== Input records ==
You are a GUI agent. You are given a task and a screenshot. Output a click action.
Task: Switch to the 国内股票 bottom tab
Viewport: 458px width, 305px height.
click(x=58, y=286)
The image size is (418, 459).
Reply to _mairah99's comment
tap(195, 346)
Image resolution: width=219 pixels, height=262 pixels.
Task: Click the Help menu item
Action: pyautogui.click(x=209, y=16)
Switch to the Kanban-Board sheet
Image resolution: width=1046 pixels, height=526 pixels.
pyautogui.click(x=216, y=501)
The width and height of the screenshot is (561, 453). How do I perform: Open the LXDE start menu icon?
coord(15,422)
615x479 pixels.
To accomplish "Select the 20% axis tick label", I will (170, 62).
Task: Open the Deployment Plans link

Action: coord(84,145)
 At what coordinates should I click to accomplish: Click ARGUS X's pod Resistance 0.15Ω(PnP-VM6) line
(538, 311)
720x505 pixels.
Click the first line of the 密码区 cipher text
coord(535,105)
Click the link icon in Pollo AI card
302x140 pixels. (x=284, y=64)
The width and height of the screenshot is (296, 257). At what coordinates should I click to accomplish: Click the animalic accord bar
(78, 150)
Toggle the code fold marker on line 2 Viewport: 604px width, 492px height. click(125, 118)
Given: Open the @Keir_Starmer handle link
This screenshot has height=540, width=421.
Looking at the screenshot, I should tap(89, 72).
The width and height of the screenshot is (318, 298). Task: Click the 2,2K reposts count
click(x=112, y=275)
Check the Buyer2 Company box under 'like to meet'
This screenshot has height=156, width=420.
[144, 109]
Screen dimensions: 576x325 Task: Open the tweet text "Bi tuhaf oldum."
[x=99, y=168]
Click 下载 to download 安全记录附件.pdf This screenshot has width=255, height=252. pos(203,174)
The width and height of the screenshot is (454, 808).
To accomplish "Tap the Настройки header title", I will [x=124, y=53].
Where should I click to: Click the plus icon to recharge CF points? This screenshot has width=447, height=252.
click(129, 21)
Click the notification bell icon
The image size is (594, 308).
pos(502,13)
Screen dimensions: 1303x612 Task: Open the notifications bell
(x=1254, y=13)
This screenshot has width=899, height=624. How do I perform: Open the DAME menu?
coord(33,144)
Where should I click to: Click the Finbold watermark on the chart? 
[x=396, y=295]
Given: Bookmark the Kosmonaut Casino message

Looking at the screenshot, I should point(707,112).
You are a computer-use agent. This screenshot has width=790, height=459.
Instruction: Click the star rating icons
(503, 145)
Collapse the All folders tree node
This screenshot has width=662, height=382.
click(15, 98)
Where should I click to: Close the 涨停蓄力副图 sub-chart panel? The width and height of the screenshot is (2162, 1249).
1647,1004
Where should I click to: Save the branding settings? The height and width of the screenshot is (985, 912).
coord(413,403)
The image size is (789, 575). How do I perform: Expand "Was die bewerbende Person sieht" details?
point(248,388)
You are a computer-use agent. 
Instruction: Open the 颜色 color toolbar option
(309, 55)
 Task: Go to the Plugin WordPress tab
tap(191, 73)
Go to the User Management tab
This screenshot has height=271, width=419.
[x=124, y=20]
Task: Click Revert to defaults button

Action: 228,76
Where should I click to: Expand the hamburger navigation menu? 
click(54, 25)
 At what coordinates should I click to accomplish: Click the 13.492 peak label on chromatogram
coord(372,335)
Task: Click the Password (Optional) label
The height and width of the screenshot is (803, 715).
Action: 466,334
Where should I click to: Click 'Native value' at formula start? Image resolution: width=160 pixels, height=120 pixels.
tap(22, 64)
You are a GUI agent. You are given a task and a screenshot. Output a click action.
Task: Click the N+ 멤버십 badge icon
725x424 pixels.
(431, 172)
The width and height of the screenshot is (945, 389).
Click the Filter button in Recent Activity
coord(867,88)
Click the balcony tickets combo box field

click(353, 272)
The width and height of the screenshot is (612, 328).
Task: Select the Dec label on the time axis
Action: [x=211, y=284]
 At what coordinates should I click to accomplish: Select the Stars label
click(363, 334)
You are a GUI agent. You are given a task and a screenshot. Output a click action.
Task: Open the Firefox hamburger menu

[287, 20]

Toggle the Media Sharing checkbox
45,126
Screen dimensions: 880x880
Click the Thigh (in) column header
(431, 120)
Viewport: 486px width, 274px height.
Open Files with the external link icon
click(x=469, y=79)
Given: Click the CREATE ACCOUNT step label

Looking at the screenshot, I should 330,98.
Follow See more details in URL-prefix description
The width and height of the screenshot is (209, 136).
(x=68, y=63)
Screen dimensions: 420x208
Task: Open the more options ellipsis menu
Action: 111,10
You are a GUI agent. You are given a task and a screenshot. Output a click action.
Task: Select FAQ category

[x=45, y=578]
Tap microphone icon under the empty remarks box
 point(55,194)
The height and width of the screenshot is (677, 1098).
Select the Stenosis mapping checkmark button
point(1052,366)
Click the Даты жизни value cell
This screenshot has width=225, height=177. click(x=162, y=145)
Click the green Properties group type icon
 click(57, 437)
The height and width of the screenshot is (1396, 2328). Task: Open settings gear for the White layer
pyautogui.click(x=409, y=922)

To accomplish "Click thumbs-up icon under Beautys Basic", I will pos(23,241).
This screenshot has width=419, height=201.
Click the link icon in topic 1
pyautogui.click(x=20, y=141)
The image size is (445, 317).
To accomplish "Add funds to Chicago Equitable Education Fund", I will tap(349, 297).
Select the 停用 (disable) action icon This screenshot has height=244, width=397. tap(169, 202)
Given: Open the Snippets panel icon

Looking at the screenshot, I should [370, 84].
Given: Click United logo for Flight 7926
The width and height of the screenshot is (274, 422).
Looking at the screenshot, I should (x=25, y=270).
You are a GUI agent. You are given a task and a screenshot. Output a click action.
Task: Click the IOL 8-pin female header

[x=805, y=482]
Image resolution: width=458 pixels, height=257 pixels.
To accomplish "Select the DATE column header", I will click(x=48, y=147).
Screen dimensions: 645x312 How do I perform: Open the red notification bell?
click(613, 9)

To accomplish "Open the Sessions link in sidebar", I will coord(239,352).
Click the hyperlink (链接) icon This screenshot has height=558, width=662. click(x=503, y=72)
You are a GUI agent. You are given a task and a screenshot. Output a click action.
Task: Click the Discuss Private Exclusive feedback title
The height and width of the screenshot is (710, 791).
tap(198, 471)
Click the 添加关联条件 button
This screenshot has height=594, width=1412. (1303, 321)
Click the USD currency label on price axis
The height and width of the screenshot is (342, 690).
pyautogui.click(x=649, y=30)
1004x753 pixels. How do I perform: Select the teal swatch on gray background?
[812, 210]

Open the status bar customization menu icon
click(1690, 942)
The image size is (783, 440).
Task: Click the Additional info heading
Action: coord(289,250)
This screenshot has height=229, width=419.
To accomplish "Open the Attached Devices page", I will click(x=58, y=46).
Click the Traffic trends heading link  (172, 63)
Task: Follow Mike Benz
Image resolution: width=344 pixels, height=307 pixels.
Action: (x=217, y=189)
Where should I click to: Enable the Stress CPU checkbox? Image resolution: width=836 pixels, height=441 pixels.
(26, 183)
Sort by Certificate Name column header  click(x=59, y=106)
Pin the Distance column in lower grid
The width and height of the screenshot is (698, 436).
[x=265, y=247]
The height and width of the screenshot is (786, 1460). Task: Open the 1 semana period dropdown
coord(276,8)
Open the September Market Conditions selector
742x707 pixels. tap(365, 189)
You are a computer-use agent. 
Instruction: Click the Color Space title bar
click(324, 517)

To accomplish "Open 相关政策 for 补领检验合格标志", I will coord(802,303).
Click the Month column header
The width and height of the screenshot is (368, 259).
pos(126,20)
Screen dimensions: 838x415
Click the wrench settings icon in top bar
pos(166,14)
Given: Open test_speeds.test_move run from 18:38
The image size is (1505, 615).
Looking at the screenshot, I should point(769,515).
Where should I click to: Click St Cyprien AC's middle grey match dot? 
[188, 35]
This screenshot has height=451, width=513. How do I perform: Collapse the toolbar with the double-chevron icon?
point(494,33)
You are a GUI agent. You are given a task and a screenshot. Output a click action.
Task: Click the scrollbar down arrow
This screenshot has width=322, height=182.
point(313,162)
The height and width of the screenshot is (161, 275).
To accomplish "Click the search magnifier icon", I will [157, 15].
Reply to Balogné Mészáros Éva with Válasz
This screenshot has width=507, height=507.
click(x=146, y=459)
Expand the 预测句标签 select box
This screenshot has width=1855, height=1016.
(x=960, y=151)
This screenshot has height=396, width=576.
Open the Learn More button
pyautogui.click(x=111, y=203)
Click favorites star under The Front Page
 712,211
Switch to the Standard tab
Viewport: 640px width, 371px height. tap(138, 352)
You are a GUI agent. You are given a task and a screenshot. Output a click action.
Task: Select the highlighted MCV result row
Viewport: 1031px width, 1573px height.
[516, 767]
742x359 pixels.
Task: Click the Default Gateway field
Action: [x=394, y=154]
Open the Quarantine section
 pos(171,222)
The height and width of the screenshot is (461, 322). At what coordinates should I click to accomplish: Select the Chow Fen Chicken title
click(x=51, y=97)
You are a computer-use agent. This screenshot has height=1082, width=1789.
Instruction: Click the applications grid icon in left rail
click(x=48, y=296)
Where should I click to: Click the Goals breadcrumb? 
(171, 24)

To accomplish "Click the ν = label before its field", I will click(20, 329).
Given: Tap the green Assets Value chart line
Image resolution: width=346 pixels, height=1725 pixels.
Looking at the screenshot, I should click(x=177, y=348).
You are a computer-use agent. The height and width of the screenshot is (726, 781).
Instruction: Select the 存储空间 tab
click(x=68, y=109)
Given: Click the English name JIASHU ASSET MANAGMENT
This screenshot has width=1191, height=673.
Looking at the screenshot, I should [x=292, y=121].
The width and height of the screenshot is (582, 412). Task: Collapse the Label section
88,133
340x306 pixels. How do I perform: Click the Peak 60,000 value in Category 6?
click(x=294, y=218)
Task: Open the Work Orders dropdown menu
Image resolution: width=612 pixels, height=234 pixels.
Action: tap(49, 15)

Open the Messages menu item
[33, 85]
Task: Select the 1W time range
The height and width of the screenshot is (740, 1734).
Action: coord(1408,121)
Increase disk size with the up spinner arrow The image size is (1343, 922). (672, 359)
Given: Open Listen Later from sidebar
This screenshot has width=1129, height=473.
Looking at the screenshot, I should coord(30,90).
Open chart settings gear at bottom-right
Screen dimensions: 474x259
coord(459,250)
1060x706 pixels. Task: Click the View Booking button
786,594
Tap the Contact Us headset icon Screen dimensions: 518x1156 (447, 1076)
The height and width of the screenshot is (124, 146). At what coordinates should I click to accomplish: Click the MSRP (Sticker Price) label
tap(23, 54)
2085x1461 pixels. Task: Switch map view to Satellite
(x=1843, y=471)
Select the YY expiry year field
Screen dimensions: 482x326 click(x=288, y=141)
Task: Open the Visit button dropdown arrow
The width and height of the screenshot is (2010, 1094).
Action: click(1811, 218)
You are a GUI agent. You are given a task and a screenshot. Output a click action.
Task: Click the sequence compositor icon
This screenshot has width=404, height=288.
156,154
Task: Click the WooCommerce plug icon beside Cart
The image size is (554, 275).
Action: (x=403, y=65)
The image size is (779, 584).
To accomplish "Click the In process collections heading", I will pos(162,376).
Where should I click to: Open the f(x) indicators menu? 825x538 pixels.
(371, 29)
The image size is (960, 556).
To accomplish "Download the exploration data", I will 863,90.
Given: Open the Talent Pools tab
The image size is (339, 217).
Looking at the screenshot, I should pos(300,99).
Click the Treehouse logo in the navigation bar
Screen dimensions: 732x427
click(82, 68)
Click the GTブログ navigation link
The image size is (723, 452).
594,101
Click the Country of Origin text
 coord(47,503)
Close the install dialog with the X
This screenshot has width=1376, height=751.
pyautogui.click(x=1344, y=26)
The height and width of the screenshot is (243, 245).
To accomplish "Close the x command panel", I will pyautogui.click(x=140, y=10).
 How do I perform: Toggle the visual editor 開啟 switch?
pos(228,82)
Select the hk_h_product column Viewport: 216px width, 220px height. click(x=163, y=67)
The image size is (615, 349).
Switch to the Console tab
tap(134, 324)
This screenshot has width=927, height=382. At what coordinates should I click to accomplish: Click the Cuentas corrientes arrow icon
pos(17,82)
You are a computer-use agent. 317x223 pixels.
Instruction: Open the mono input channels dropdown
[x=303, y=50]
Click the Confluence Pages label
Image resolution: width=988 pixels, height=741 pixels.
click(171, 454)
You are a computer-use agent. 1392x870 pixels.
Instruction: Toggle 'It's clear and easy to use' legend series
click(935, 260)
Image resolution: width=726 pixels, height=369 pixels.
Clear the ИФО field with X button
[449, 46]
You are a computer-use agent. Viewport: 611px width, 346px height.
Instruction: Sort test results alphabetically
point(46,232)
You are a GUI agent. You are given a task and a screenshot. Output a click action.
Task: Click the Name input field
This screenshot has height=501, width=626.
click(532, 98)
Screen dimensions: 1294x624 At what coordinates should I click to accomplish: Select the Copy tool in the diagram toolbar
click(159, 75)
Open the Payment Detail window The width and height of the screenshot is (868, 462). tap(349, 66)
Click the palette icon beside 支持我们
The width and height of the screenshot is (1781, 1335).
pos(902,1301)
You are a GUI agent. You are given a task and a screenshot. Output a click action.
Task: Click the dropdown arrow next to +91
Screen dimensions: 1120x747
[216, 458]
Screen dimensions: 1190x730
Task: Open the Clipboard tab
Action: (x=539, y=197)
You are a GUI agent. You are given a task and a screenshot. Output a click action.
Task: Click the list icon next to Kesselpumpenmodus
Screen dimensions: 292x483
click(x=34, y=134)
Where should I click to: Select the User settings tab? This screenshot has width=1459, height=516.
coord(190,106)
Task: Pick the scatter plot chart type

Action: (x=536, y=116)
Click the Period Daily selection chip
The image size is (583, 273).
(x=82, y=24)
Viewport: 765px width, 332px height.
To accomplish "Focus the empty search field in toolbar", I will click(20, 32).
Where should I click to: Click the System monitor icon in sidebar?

== Written problem ==
Lay out the lines from the line with "Screen dimensions: 1303x612" up to and including the line with "point(248,388)" as a Markdown table with the columns Row and Line, skipping blank lines.

== Solution below ==
| Row | Line |
|---|---|
| 1 | Screen dimensions: 1303x612 Task: Open the notifications bell |
| 2 | (x=1254, y=13) |
| 3 | This screenshot has width=899, height=624. How do I perform: Open the DAME menu? |
| 4 | coord(33,144) |
| 5 | Where should I click to: Click the Finbold watermark on the chart?  |
| 6 | [x=396, y=295] |
| 7 | Given: Bookmark the Kosmonaut Casino message |
| 8 | Looking at the screenshot, I should point(707,112). |
| 9 | You are a computer-use agent. This screenshot has width=790, height=459. |
| 10 | Instruction: Click the star rating icons |
| 11 | (503, 145) |
| 12 | Collapse the All folders tree node |
| 13 | This screenshot has width=662, height=382. |
| 14 | click(15, 98) |
| 15 | Where should I click to: Close the 涨停蓄力副图 sub-chart panel? The width and height of the screenshot is (2162, 1249). |
| 16 | 1647,1004 |
| 17 | Where should I click to: Save the branding settings? The height and width of the screenshot is (985, 912). |
| 18 | coord(413,403) |
| 19 | The image size is (789, 575). How do I perform: Expand "Was die bewerbende Person sieht" details? |
| 20 | point(248,388) |